Dann wird es ernst. Die zweite Hälfte der Strecke ist wesentlich anspruchsvoller, steil geht es bergauf, im wahrsten Sinne des Wortes über Stock und Stein. Zwei kurze Passagen muss ich sogar gehen, ich wäre sonst mehr oder weniger auf der Stelle getrippelt. Es folgt ein langer Abstieg, ich bremse mich, damit ich nicht überziehe. Jetzt bin ich in einem romantischen kleinen Tal angelangt. Ein leise murmelnder Bach, Libellen, Schmetterlinge, die letzten leuchtenden Blumen, es duftet nach Spätsommer – eigentlich hätte ich nach 30 km wirklich eine Siesta verdient! Aber nachdem ich schon einige Läufer in Sichtweite habe, ignoriere ich diese innere Stimme der Vernunft. Doch die Beine sind inzwischen sehr schwer geworden.

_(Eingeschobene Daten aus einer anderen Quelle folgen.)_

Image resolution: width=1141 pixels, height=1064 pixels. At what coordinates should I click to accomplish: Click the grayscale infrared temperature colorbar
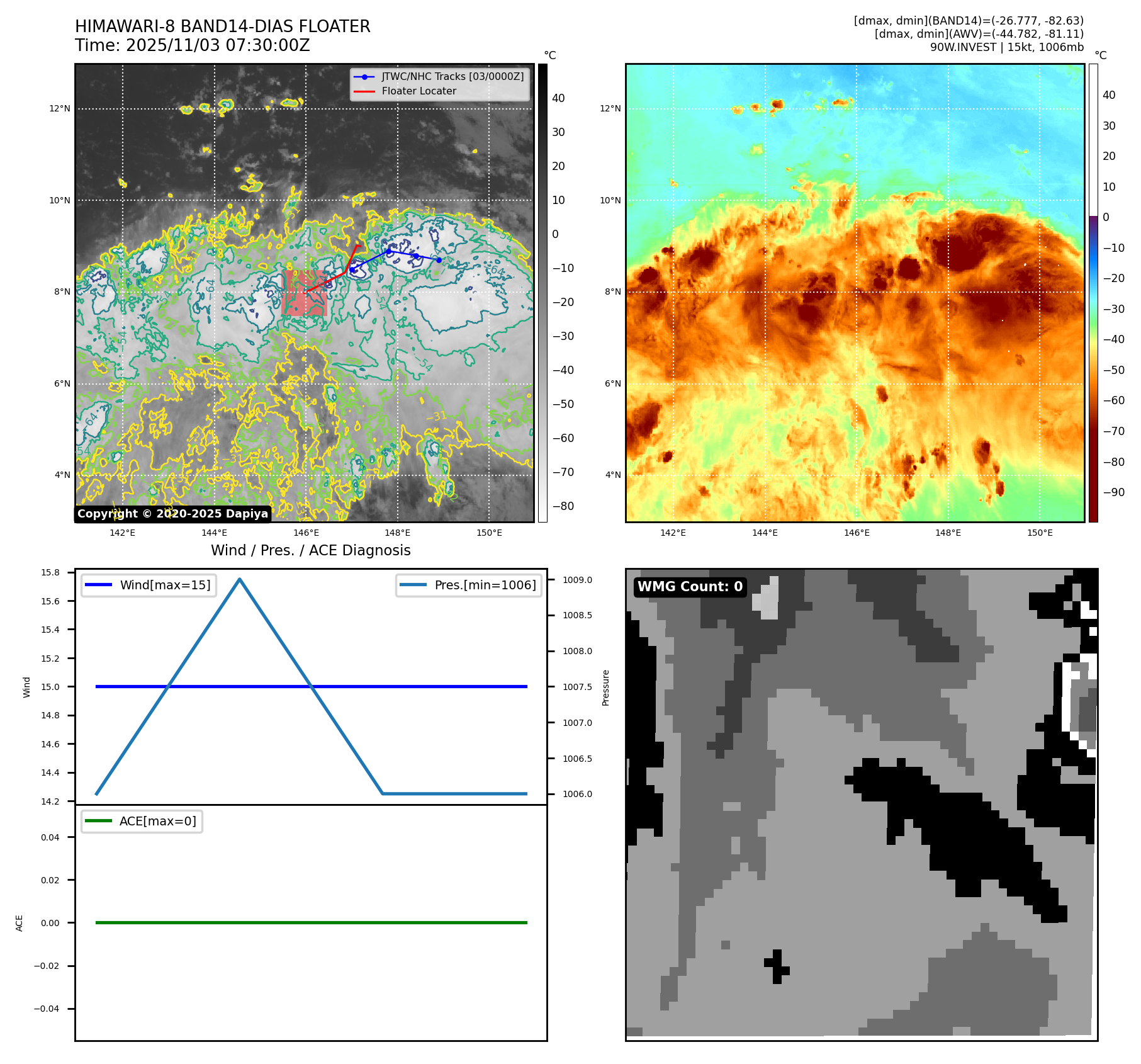[542, 293]
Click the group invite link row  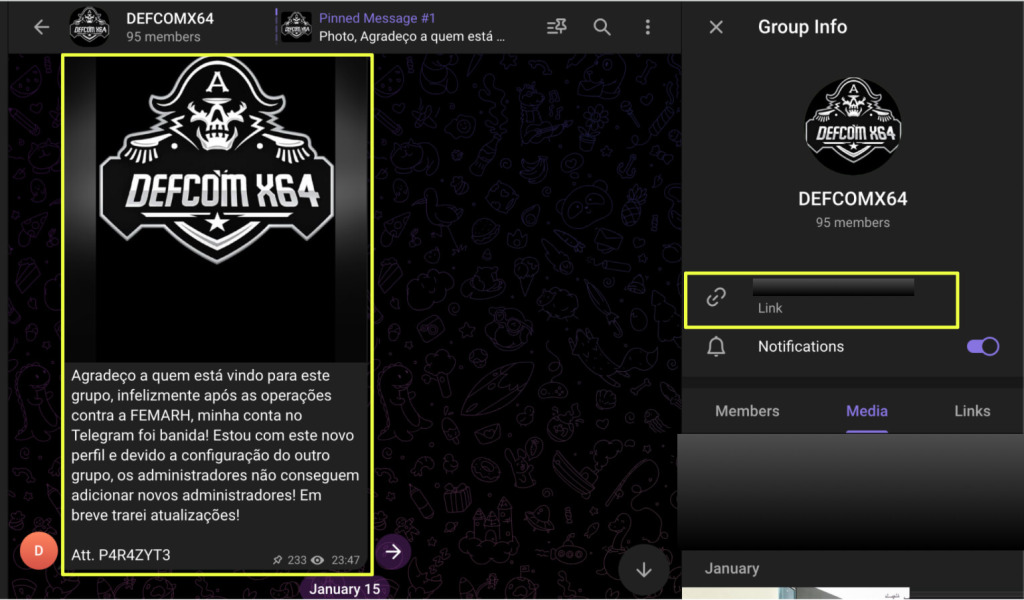click(x=833, y=298)
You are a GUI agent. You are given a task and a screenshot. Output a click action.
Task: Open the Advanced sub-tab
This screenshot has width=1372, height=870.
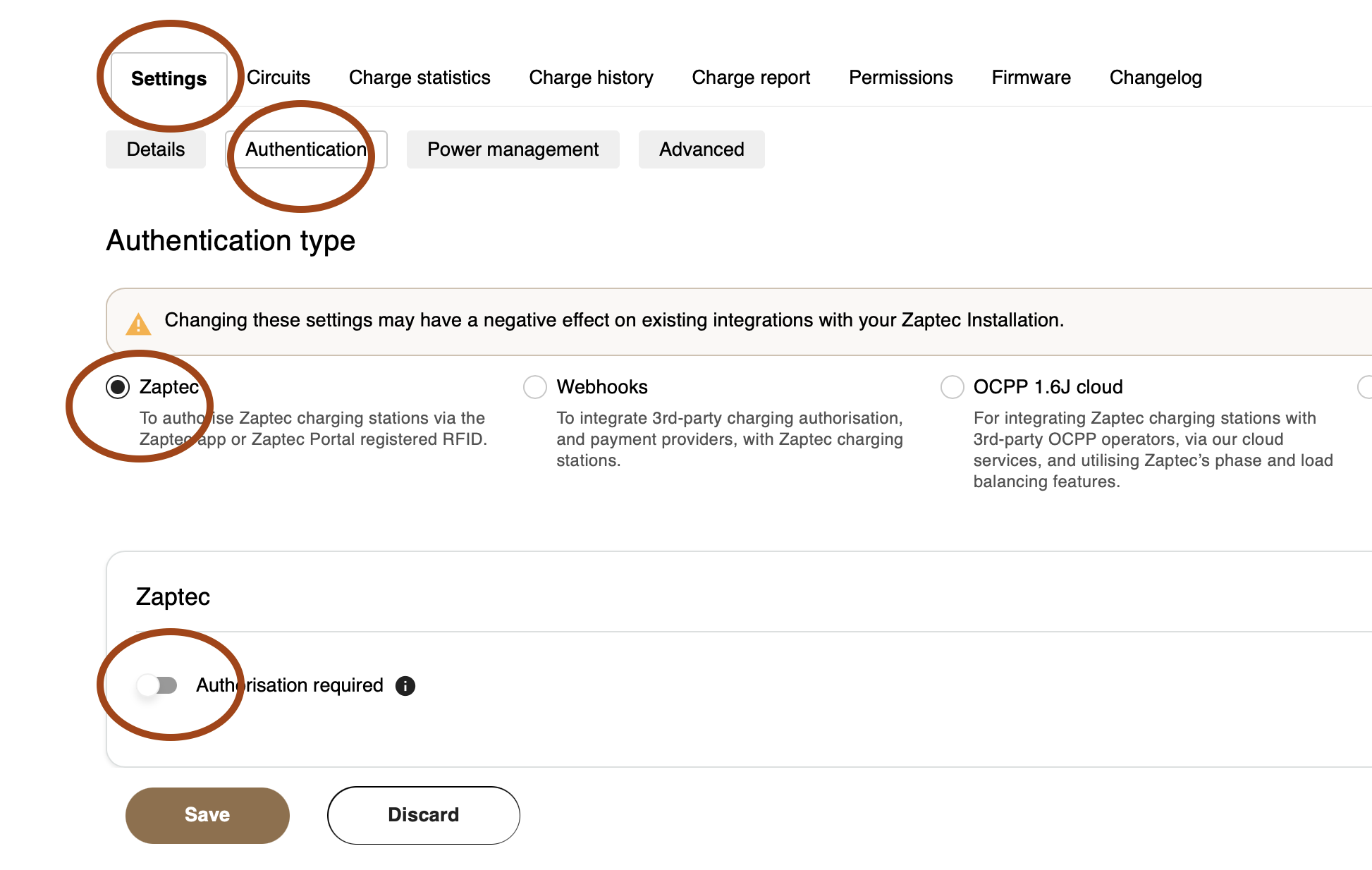702,149
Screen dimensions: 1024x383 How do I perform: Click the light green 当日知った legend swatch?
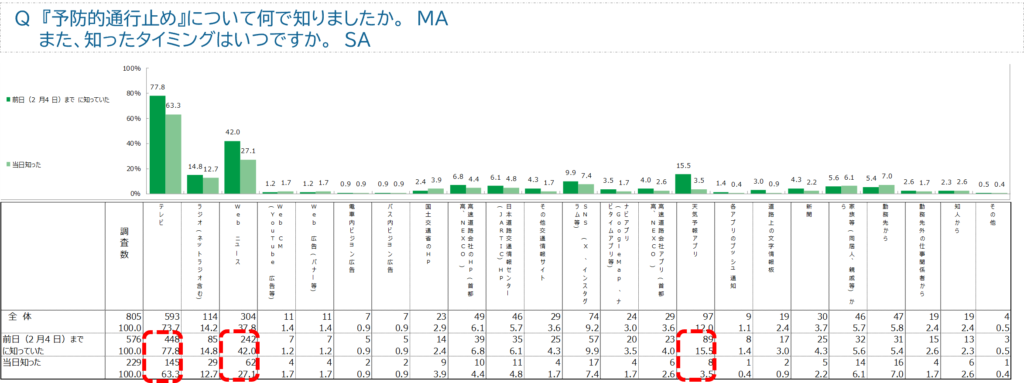coord(8,165)
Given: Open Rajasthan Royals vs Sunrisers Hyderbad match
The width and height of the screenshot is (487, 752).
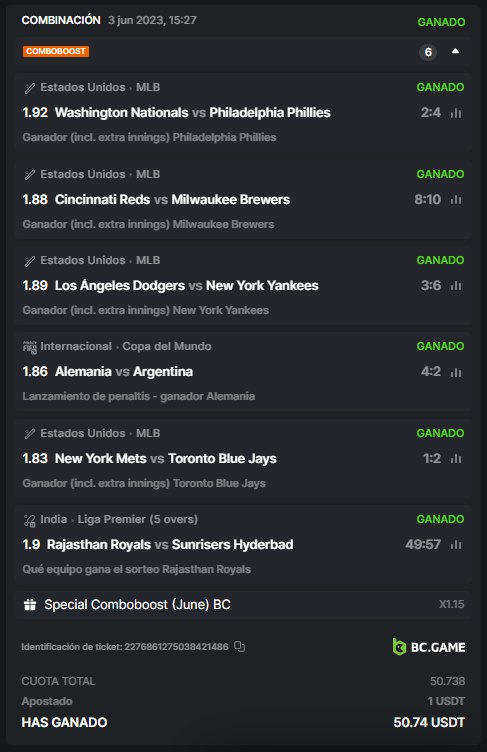Looking at the screenshot, I should [170, 545].
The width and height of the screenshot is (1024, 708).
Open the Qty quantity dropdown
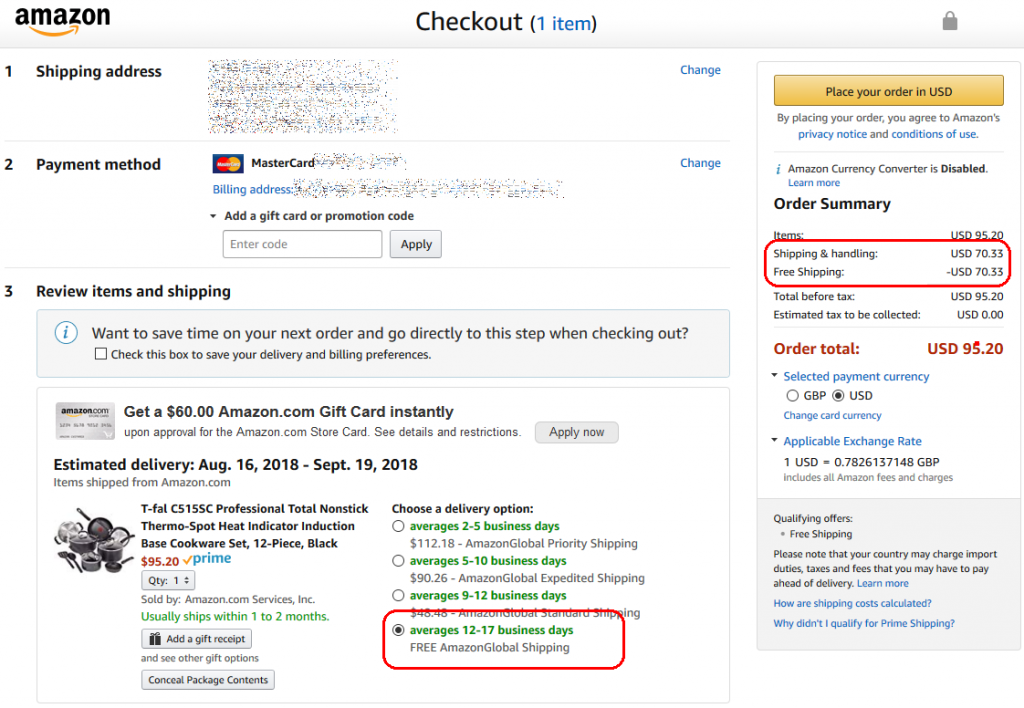pos(168,580)
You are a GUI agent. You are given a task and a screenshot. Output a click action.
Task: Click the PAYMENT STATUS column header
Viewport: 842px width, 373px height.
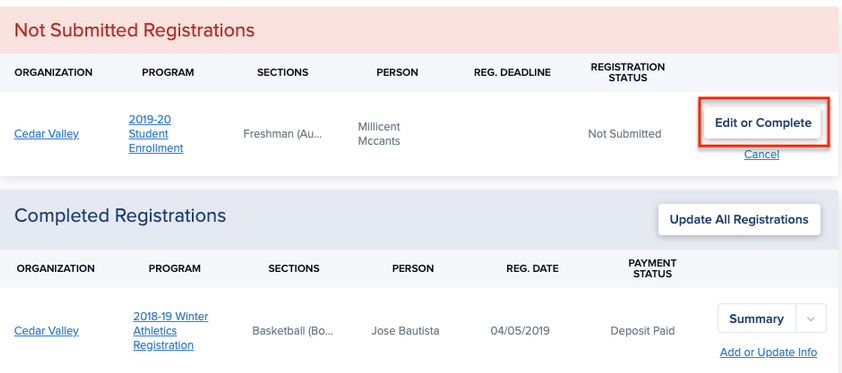tap(652, 268)
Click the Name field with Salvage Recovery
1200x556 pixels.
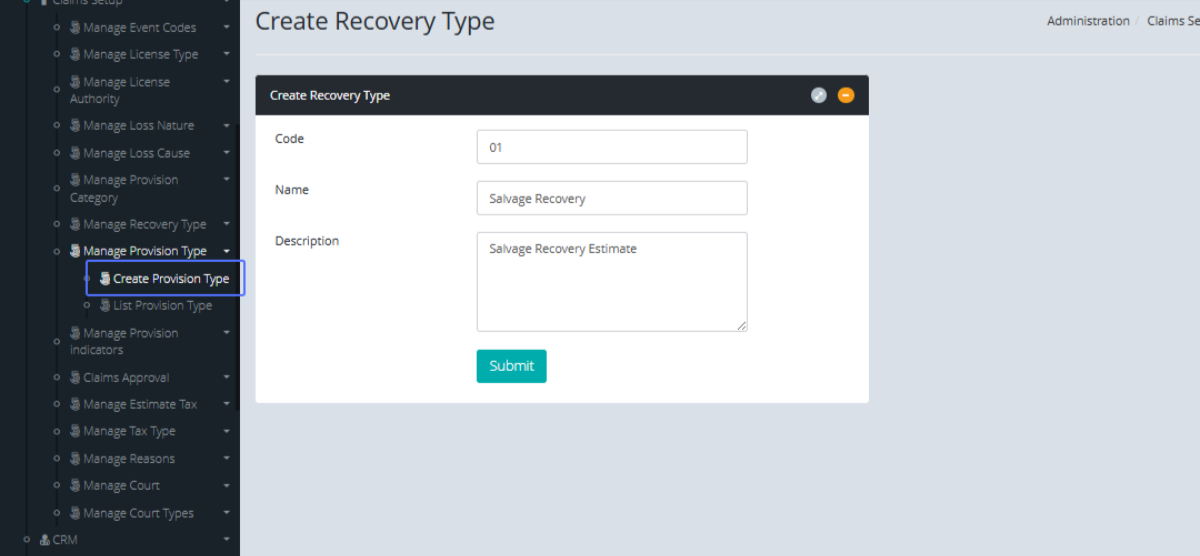(x=611, y=198)
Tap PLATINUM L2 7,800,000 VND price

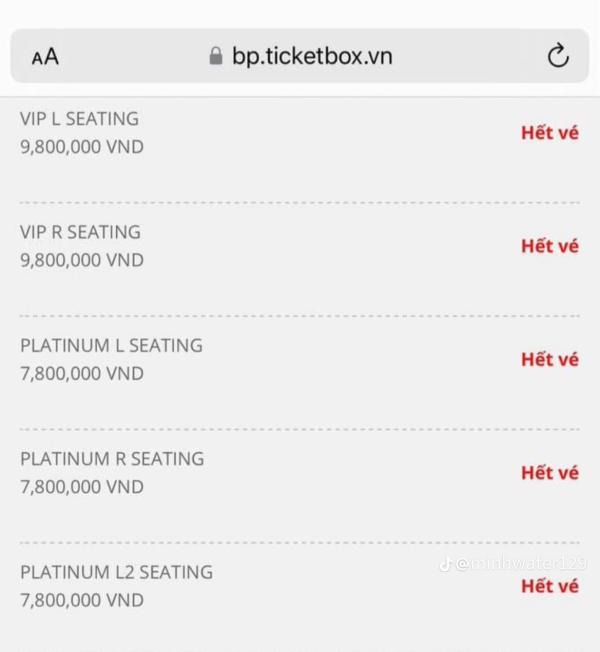(82, 601)
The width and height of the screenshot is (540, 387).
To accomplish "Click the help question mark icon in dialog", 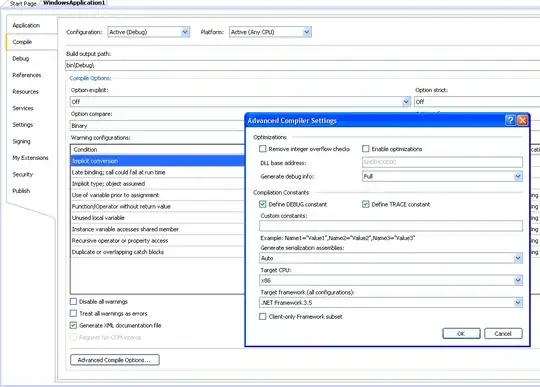I will click(510, 120).
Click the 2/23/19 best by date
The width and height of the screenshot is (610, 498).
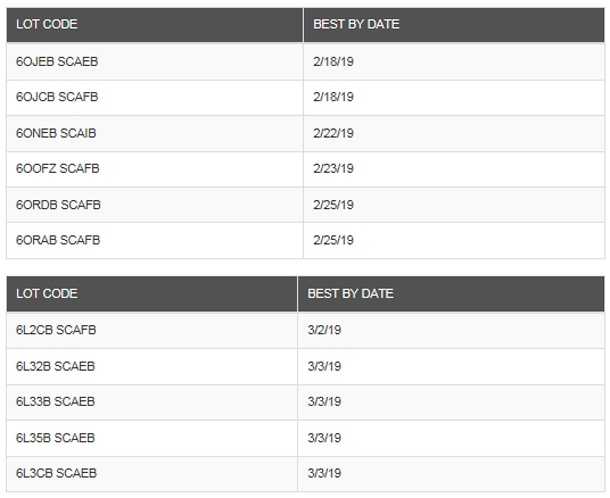coord(334,169)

Eine unendlich lange Steigung liegt vor mir, eine Rampe nach der anderen gilt es zu überwinden. 34, 35, 36 km, kein Ende in Sicht. Und dann das Unglaubliche: Ich überhole in gleichmäßigem Tempo einen nach dem anderen. Sie bewundern meine Leistung, feuern mich an. Dabei gibt es da eigentlich gar nicht mehr viel zu bewundern – ich habe einfach nur solche Schmerzen, dass ich nicht in der Lage bin, meinen Rhythmus zu wechseln. Gleichzeitig könnte ich jedoch Bäume ausreißen, aber ich laufe ja schließlich in einem Naturpark.

Nach 40 Kilometern ist die Stadtgrenze erreicht, geht es endlich wieder bergab. Schon hört man den Sprecher, die Musik, den Beifall. Doch auf den letzten 800 Metern steigt die Straße nochmals unmerklich an, es ist das reinste Fegefeuer. Und dann zum Abschluss die Hölle: Die Strecke führt direkt am Zielkanal vorbei noch eine Runde um den Messplatz herum. Ich kann es fast nicht glauben, als tatsächlich endlich die Matte piepst!

Vielleicht hätte ich mit der Uhr noch zwei oder drei Minuten herausholen können. Aber dieses wunderbare Gefühl der Freiheit hätte ich dann niemals gehabt. Es war mein bis jetzt härtester und gleichzeitig schönster Lauf. Und ich bin überglücklich über meine Zielankunft, denn nicht jeder hatte gefinisht.